PRI me R. The oligo (poly) nucleotide synthesizer was made in accordance with the block diagram shown in the drawing. The flow type reactor was made with the supply of reagents from below. Serva CPG-350 with a nucleoside capacity of 10 μmol / g was used as a solid-phase carrier. The porous septum at the inlet of the reactor was made of fluoroplastic particles placed between two grids. The synthesizer was designed to use six types of reagents and had 6 vessels and 6 channels with shut-off valves in the reagent placement and supply unit, respectively, through which reagents were fed through hydrostatic valves to the mixer. Hydrostatic valves were made of glass tubes with an inner diameter of 0.5 mm and a height of the locking knee of 3 mm. The outputs of all hydraulic valves were connected to the mixer chamber, and the channels from the vessel with the liquid washing with absolute acetonitrile were connected to the inputs through the shutoff valves. A piston-type syringe pump driven by a DSHI-200-2-1 stepper motor was used as a microdoser, which ensured dosing of the volume of reagents with an accuracy of 1 μl at a volumetric rate of withdrawal of the mixture from the reactor in the modes 12, 5, 25, 50, 100 μl / from. When using the well-known synthesizer (2), the dosage accuracy did not exceed 10 μl, and the volumetric rate of withdrawal of the mixture from the reactor depended on the gas pressure in the feed system and changed during the synthesis. The synthesis mode was determined by the sequence of turning on / off certain shut-off valves and the stepper motor of the microdoser and was set by the control computer program. Reagents, solutions of monomer and condensing agent were supplied to the mixer using pulses of 0.1 s duration, repeating this procedure 3 times with 1 s pauses. After the synthesis of each nucleotide link, all the hydraulic valves and channels connecting them to the mixer chamber were washed for 0.2 with absolute acetonitrile. The flow rate of the flushing fluid was 12 μl. The synthesis was maintained at a temperature of 50 ± 1 ^o C. Oxidation was carried out for 5 min with a mixture of a solution of iodine in glacial acetic acid and pyridine, and then washed with pyridine. The nucleotide was removed from the solid support with a 25% aqueous ammonia solution, from which the synthesized polynucleotide was then isolated by high performance liquid chromatography on a reverse phase column.

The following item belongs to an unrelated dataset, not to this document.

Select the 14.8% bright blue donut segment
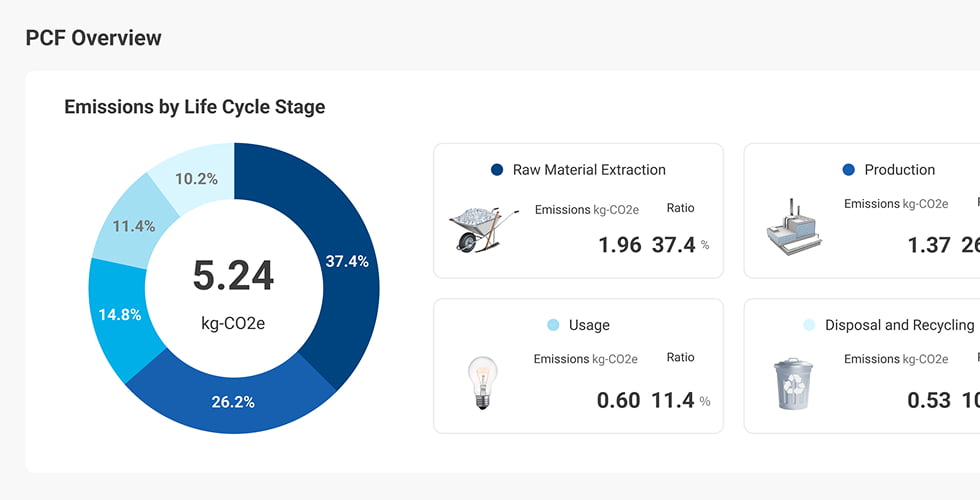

 The proposed synthesizer, thanks to the introduction of a microdoser and an effective system for protecting the channels from contamination with other reagents, allowed to reduce the cost of expensive reagents compared to the prototype synthesizer by 20-30% and accelerate the synthesis process by 1.3 times.

Claims (1)

 A synthesizer of oligo (poly) nucleotides containing a flow-type reactor, in the working volume of which there is a solid-phase carrier associated with the nucleoside component, a reagent mixing unit, reagent and wash liquid placement and supply units, including reagent supply vessels and reagent forcing gas systems, channels for supplying reagents, washing liquid and withdrawing spent reagents, shut-off valves on the channels, a control unit, characterized in that it further comprises a heating and back support unit reagent temperature, a dispenser whose inlet is connected to the outlet of the reactor, and the outlet with the outlet channel for spent reagents, and hydrostatic valves, the inlet of each hydrostatic valve connected to the supply channel of the corresponding reagent, as well as to the supply channel of the washing liquid, the output of each hydrostatic valve is connected with the input of the reagent mixing unit.